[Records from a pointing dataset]

_____

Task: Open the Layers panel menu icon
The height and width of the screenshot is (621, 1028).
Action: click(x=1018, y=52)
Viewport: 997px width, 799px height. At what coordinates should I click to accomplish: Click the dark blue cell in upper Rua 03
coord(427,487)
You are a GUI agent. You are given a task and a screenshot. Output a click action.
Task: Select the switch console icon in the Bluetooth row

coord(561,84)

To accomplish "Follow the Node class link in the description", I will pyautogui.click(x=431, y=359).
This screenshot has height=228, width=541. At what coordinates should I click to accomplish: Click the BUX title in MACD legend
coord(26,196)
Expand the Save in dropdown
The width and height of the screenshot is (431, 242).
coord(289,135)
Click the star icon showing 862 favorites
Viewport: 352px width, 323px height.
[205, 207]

_____

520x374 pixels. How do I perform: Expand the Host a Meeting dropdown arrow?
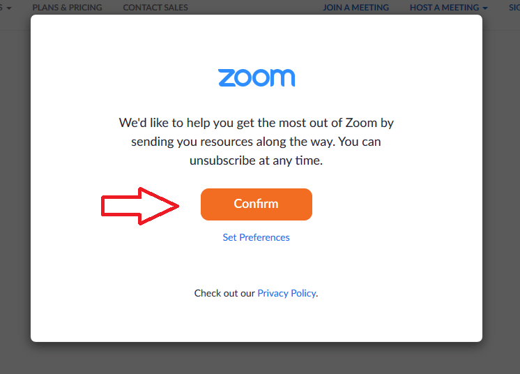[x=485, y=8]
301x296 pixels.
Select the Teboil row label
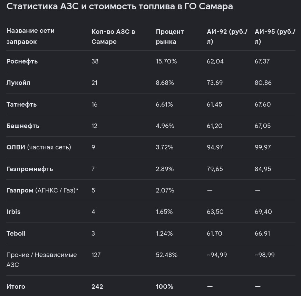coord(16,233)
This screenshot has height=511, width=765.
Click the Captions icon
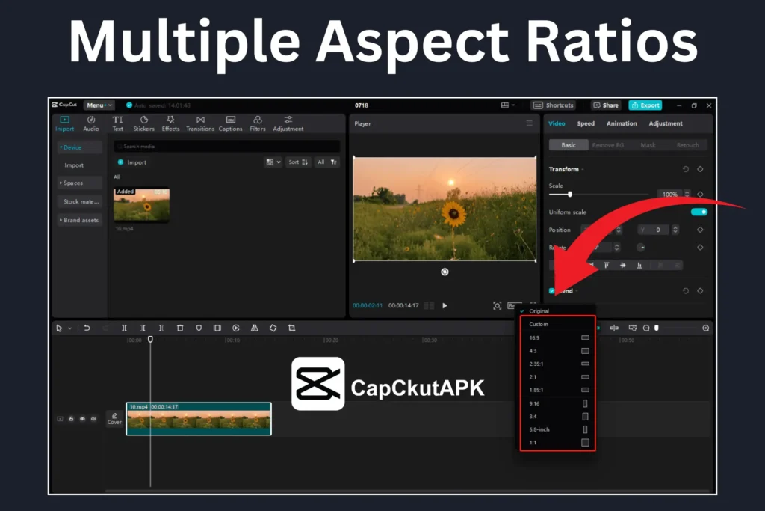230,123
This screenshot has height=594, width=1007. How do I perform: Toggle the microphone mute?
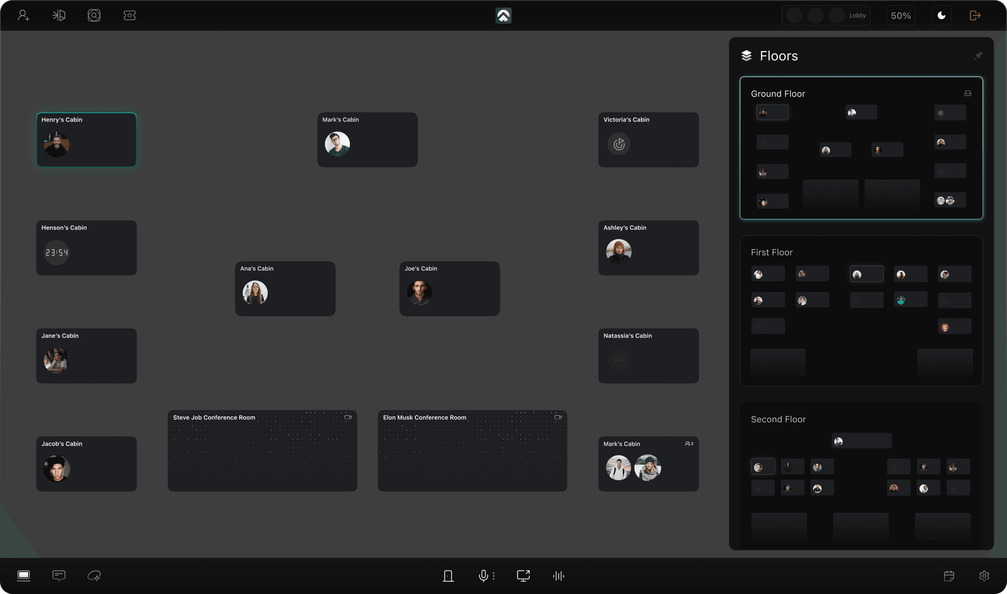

_____

__What is needed__.
Copy the lines of the material word for word, starting with the line that contains "will pyautogui.click(x=431, y=359)." and going on through the line that contains "coord(289,135)".

__Output__.
To accomplish "Follow the Node class link in the description", I will pyautogui.click(x=431, y=359).
This screenshot has height=228, width=541. At what coordinates should I click to accomplish: Click the BUX title in MACD legend
coord(26,196)
Expand the Save in dropdown
The width and height of the screenshot is (431, 242).
coord(289,135)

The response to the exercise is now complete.